▸ Stored entries:
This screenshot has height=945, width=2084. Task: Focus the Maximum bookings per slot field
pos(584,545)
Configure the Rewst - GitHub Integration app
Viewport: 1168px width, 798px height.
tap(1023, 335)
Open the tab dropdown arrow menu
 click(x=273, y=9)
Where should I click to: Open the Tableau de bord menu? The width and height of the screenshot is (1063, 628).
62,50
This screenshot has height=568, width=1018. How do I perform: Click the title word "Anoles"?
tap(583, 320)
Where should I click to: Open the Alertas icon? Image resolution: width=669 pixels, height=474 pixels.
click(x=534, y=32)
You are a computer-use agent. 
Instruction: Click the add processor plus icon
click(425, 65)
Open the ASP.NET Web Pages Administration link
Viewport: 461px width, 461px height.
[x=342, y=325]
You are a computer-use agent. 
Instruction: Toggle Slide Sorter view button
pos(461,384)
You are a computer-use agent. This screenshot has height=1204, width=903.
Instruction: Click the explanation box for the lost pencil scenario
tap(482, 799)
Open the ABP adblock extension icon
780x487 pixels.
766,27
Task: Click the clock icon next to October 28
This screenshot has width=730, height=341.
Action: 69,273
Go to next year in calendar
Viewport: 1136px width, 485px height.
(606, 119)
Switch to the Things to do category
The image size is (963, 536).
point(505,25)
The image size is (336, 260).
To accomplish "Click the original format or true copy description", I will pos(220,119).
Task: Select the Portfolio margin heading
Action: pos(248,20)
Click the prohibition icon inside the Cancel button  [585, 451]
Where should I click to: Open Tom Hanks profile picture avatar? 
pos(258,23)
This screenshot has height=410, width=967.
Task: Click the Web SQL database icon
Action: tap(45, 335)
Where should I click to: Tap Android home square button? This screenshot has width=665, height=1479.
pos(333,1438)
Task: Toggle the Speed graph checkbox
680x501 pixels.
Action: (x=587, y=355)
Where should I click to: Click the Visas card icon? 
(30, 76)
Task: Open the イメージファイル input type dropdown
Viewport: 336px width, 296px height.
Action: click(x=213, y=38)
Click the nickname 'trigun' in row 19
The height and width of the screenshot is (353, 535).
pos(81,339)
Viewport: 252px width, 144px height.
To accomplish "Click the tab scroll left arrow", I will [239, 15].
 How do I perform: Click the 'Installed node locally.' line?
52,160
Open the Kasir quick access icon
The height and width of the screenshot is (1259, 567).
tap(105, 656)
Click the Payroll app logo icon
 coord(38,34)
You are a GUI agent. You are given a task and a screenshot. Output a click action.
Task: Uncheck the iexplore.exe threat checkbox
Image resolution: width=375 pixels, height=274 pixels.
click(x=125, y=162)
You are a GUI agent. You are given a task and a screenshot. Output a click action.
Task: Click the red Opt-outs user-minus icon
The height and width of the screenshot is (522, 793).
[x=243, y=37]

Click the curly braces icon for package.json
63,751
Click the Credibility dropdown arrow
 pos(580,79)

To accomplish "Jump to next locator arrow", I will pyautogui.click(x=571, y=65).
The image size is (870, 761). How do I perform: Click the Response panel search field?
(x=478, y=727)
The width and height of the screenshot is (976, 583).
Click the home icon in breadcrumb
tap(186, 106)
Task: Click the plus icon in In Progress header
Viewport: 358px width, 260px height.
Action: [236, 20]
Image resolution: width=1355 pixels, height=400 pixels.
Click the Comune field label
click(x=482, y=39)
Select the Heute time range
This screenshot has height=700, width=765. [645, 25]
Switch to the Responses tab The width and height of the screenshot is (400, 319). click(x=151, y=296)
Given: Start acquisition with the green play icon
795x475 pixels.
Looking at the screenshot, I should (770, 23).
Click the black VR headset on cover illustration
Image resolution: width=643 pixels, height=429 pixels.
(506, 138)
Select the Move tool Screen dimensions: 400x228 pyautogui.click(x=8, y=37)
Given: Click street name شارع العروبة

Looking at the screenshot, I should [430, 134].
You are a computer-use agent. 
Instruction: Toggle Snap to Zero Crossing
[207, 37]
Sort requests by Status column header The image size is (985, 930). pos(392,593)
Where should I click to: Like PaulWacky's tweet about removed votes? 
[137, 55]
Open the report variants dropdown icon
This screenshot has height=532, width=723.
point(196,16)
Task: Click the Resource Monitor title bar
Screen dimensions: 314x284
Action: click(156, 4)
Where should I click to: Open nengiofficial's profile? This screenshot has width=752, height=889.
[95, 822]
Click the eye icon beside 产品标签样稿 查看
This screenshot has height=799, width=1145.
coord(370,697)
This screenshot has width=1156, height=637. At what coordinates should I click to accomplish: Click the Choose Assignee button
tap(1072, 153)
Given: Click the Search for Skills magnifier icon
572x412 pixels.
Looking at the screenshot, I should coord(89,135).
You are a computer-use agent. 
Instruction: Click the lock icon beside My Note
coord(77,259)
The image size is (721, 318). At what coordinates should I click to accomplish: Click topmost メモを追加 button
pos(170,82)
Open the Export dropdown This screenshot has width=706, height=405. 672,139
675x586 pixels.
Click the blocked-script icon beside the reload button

▸ Task:
Each line of the entries above that has the word "pyautogui" is to be copied.

▸ Solution for this exercise:
To accomplish "Jump to next locator arrow", I will pyautogui.click(x=571, y=65).
Select the Move tool Screen dimensions: 400x228 pyautogui.click(x=8, y=37)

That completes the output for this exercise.